* TEXT UNDER STUDY
================================
Hahn has decided against more targeted studies of individual groups of laypeople and opted for painting a larger picture of lay agency in Christian communities. Especially in his thematic chapters, he compares Christian with pagan norms in great detail. He does so insightfully but his reflections can become lengthy and the reader needs to be patient until vigilant laypeople finally enter the picture. When they do, Hahn’s knowledge of the sources and his comprehensive references to secondary literature are impressive. When things get really exciting, not some indistinct laypeople but more specific subgroups appear. At the same time, we need to note that Hahn set out not only to draw the picture of laypeople’s agency but also to situate Christian behavior and its norms in contemporary contexts in and beyond Christian communities. These two aspects of Hahn’s study correspond to the two fields he is moving between: ancient history and religious studies. In his Laici Religiosi, Hahn masterly navigates between these two disciplines but remains true to the perspective of the ancient historian. His book is an exciting addition to the growing number of studies on laypeople in late antiquity. It makes a compelling case for understanding laypeople not only as the objects of clerical regulation but vigilant representatives and enforcers of Christian behavioral norms.
================================
* WORK INSTRUCTIONS
(1) In the book review, which two fields does Hahn's study move between?
(2) Summarize the book review in two sentences.
================================
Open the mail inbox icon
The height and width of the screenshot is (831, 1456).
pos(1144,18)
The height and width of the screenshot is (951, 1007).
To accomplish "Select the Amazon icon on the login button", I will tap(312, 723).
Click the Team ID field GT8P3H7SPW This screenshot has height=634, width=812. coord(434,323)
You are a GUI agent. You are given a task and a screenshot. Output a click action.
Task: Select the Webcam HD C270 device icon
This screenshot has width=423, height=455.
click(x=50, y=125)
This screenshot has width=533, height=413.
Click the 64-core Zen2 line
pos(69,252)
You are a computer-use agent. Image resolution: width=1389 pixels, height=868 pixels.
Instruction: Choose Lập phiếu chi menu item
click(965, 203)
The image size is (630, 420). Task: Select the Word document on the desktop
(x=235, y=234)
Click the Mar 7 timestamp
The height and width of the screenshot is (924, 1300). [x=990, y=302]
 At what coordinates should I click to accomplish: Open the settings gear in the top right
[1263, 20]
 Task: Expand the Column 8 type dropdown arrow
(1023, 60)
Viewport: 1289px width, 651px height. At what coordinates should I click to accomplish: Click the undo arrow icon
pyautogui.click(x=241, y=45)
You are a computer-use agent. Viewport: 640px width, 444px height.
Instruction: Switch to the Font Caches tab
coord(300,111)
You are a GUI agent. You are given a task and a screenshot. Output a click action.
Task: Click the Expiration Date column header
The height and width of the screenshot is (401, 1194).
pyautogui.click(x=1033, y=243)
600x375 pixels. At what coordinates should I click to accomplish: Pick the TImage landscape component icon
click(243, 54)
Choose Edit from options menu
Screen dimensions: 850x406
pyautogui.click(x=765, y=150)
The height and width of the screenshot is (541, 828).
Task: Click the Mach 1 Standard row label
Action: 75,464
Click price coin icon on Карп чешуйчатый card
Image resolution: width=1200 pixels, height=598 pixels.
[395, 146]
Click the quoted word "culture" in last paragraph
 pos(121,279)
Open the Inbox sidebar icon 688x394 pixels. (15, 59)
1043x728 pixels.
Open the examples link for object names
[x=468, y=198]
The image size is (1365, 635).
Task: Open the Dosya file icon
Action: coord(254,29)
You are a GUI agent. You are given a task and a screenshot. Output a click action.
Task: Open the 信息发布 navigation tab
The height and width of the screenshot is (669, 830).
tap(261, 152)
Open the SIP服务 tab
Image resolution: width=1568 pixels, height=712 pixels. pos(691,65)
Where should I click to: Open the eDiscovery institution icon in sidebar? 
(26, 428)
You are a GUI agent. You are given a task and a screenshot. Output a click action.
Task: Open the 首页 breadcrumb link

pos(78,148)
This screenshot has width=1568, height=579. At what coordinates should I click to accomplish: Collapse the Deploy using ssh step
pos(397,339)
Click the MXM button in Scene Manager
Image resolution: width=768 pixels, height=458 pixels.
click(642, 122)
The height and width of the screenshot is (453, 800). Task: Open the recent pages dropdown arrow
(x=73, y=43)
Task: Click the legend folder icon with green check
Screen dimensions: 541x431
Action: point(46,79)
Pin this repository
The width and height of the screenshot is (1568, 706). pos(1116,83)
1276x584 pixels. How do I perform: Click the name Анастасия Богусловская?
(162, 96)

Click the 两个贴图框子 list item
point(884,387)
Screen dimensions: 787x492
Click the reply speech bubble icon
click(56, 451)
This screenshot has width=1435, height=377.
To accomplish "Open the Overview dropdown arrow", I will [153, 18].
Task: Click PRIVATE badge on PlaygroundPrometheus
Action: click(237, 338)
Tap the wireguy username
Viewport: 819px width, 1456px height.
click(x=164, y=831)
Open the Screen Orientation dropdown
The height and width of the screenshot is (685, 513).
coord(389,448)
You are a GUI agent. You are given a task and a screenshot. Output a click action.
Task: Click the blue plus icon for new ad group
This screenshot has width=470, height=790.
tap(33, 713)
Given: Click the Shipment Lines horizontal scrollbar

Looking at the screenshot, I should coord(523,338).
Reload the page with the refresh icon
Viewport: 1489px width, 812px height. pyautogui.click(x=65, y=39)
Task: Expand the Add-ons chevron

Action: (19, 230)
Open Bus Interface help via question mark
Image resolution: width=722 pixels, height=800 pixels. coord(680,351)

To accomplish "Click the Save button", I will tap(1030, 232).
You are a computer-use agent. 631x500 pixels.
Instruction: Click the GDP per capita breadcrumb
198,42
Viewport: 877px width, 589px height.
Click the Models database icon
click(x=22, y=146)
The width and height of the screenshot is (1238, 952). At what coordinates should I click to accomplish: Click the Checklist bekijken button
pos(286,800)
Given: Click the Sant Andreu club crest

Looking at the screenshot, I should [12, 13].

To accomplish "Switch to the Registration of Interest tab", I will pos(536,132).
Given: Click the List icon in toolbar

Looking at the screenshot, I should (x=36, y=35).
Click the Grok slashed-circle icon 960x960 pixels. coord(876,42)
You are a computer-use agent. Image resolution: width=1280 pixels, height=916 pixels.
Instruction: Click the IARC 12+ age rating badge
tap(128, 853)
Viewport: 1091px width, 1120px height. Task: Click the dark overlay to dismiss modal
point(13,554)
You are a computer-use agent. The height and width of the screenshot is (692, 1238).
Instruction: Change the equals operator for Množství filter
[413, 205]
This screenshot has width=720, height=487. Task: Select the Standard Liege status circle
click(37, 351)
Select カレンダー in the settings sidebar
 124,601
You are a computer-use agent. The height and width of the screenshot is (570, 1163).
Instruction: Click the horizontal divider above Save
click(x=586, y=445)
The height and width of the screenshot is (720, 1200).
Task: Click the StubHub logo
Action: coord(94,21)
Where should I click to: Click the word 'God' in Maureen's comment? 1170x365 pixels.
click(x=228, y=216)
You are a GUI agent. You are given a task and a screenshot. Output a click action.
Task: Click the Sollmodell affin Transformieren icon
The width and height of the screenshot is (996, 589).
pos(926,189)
================================
* TASK-BY-TASK SOLUTIONS
(1) Ancient history and religious studies.

(2) Hahn's Laici Religiosi paints a broad picture of lay agency in Christian communities, comparing Christian with pagan norms in lengthy but insightful detail and drawing on impressive knowledge of the sources. Moving between ancient history and religious studies while keeping the ancient historian's perspective, the book makes a compelling case that laypeople were not only objects of clerical regulation but vigilant enforcers of Christian behavioral norms.